● **WHAT THE TASK REQUIRES**:
Starting at the line with "Given: Click the" and running to the end of the items, present the lines as a Markdown table with the columns "No." and "Text", numbering each row and skipping blank lines. Leave the pictures out.
-- Start of SUPPLIED DATA --
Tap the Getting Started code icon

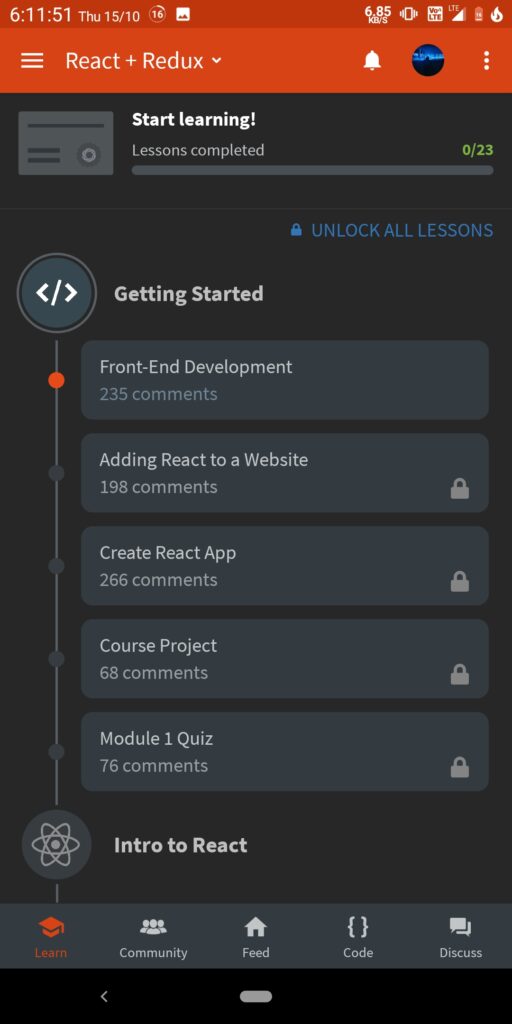pos(57,293)
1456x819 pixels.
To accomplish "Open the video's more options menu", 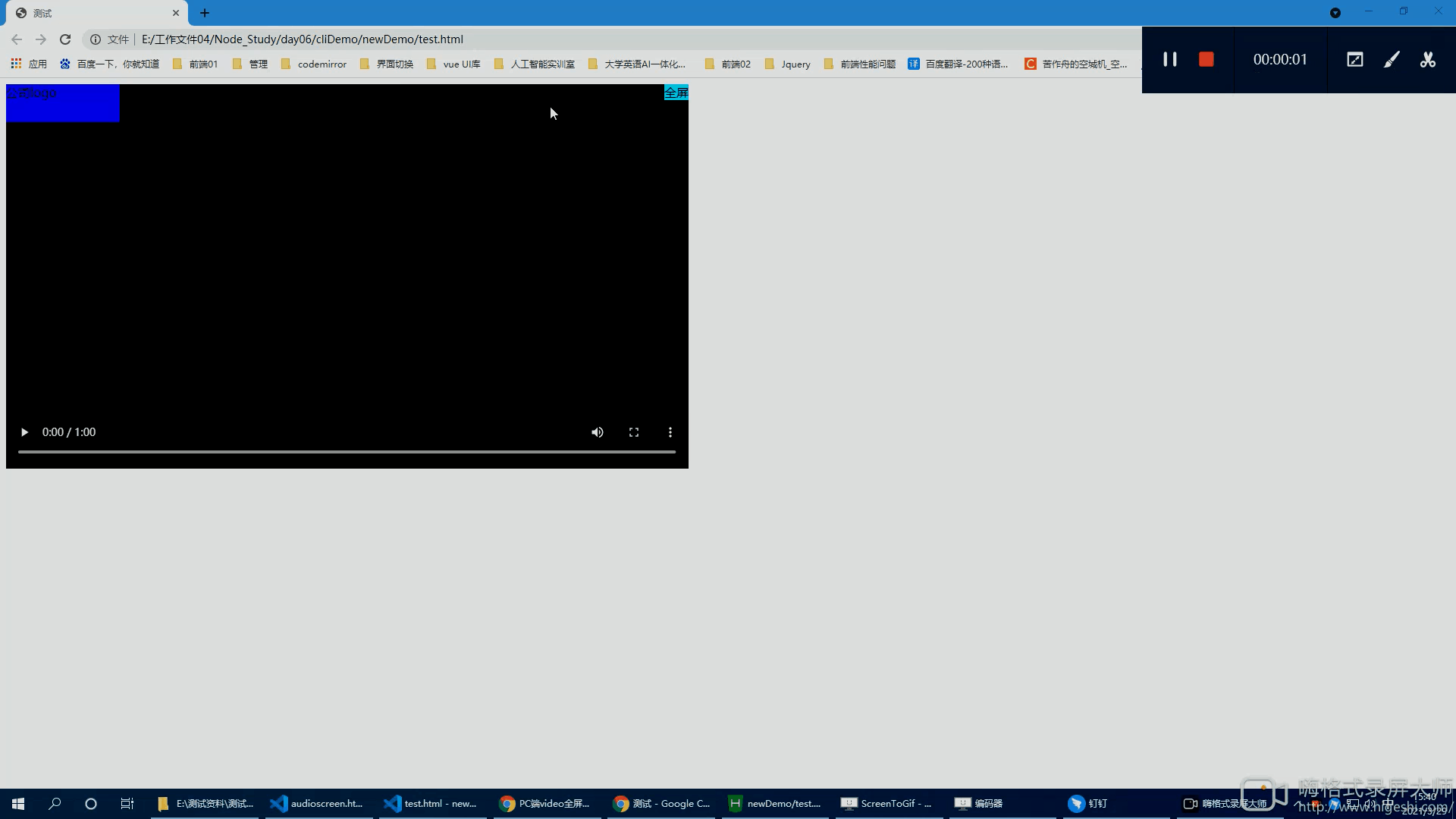I will tap(670, 432).
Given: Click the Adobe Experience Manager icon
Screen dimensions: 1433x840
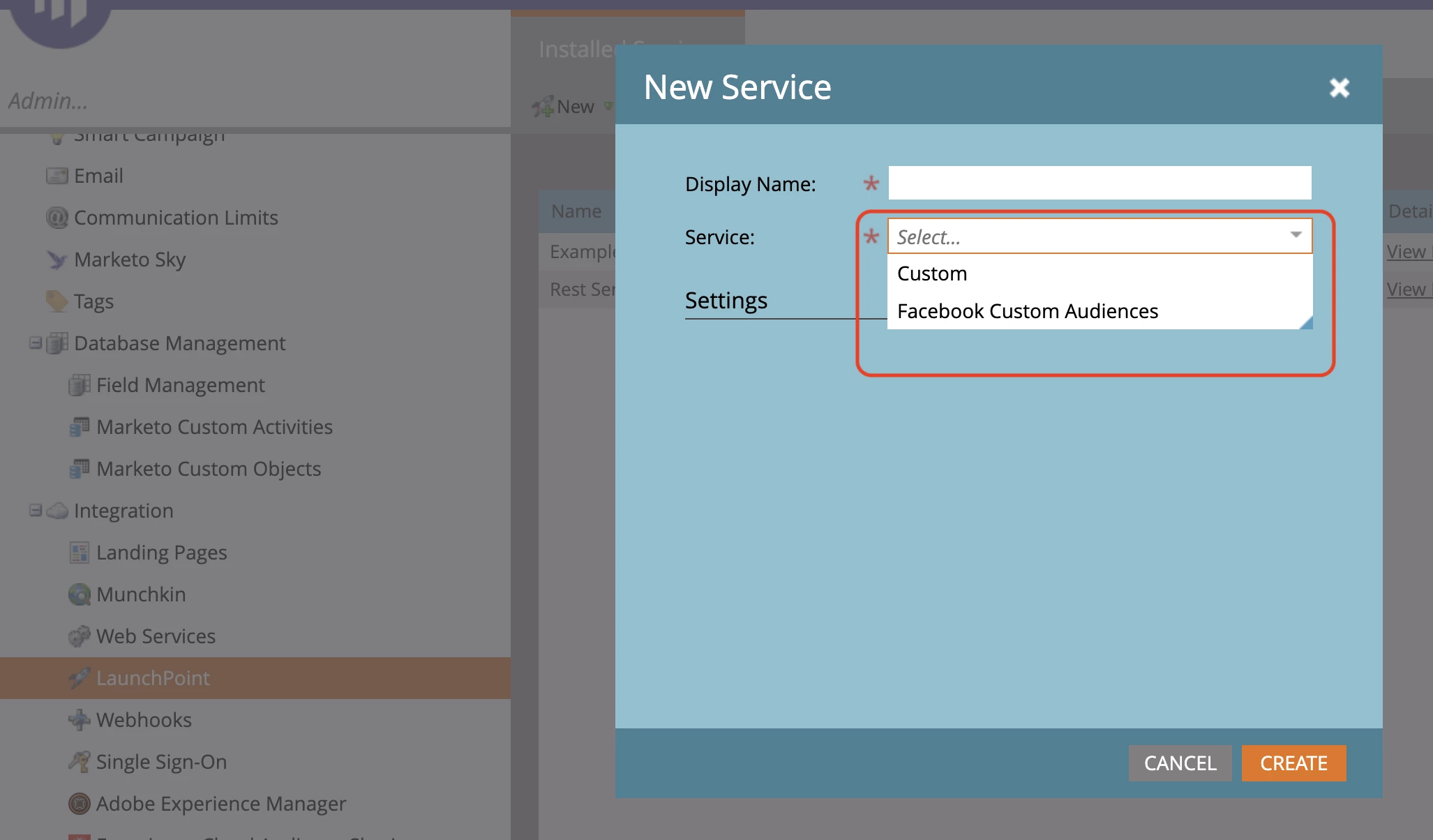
-- End of SUPPLIED DATA --
● **SOLUTION TO THE EXERCISE**:
| No. | Text |
|---|---|
| 1 | Given: Click the Adobe Experience Manager icon |
| 2 | Screen dimensions: 1433x840 |